Tu presencia en el barrio donde crecí, fue condición sine qua non para que los más instruidos, los que sabíamos que caminábamos por senderos equivocados, eligiésemos el camino correcto. Te debo tantas cosas que inviable poder devolvértelas, salvo reflejando en mis escritos hacia tu persona, tu inestimable labor como educador de jóvenes abocados al abismo.

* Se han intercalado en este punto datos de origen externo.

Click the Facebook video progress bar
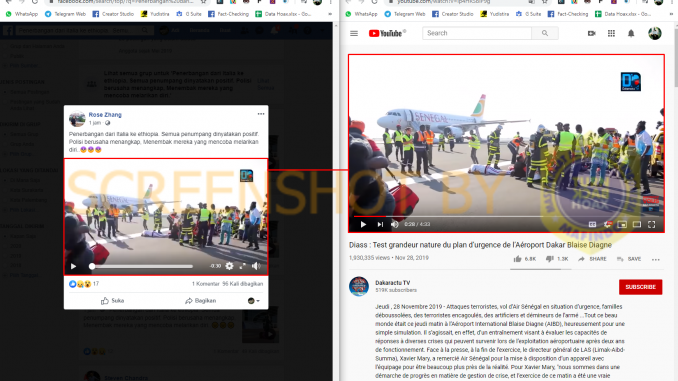678x381 pixels. [x=142, y=266]
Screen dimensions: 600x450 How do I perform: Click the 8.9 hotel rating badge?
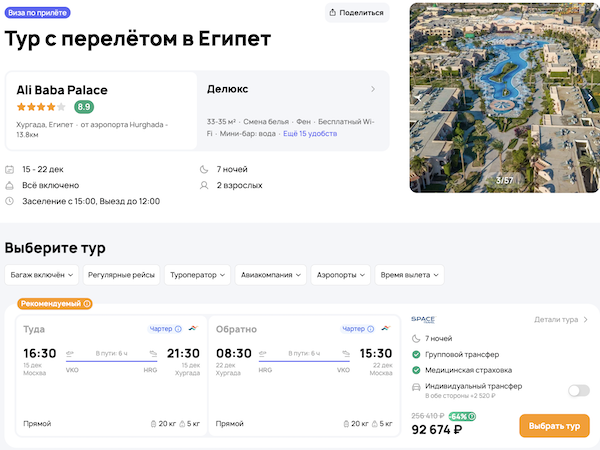click(84, 107)
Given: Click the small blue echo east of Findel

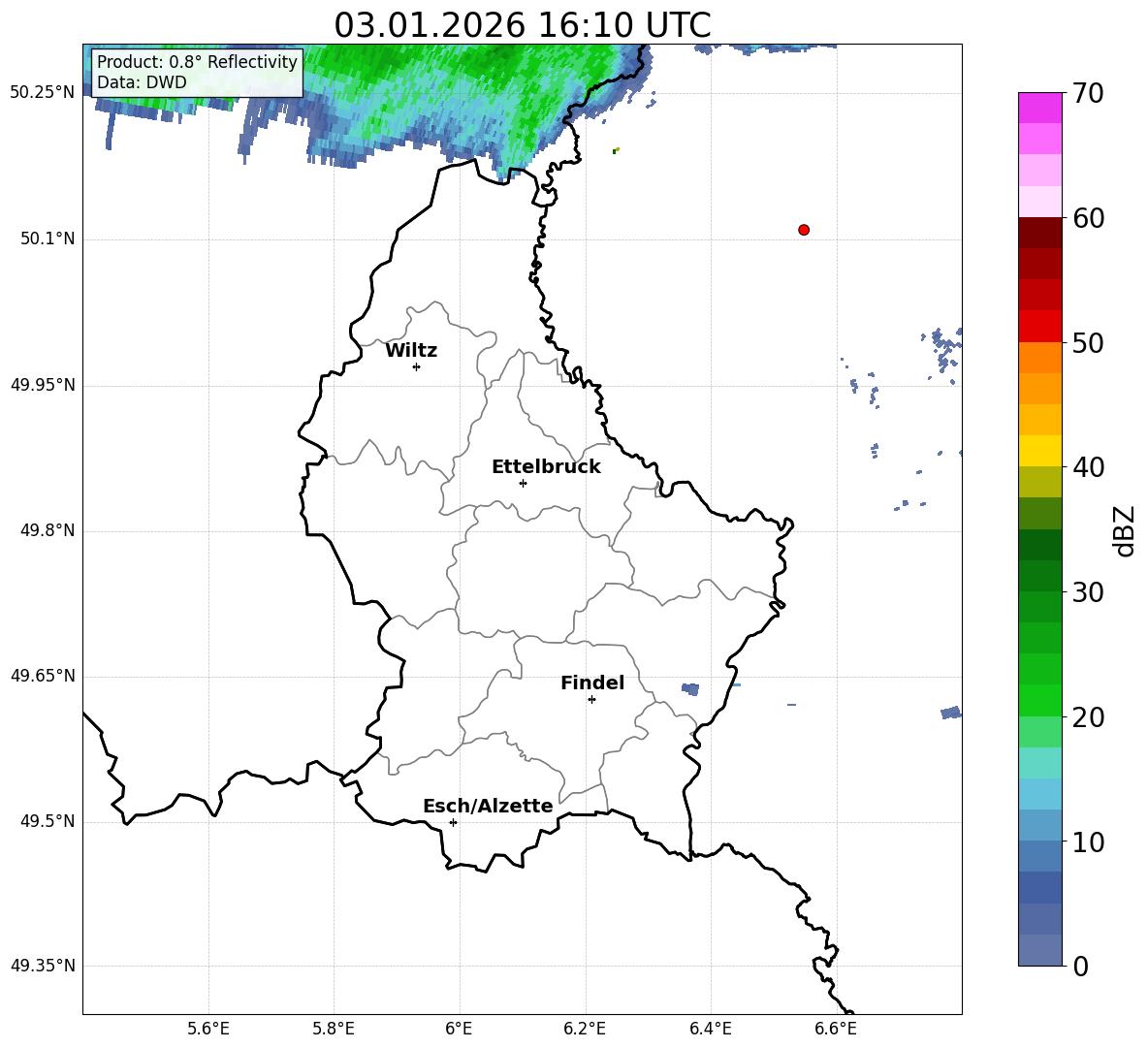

Sé que practicabas Yoga, ya en esa época, cuando la ignorancia colectiva te ponía en una tesitura complicada, de incomprensión por parte de la sociedad en general. Nos animabas a practicar esa milenaria técnica, convencido tú que aportaría luz a nuestras vidas y, nosotros, desde el desconocimiento y la socarronería, nos burlábamos, mientras esbozabas una sonrisa sincera, cargada de buenos sentimientos, para con nosotros.
¡No seáis malos! ¡Pero mira que sois cabroncetes! nos decías siempre, aludiendo a nuestro temperamento insurrecto, hacia ti, hacia nosotros mismos... hacia todo.
Amigo:
donde quiera que estés, aprovecho para agradecerte tus sabios consejos, retomando la paz y concordia que supiste transmitirme allá en mis tiempos de inconsciente mocedad, y hoy, ya en la cúspide del camino, en la ineludible madurez que me hace retomar el vuelo, pongo en práctica tu inefable conocimiento.
Nunca es tarde, Pablo. Nunca es tarde.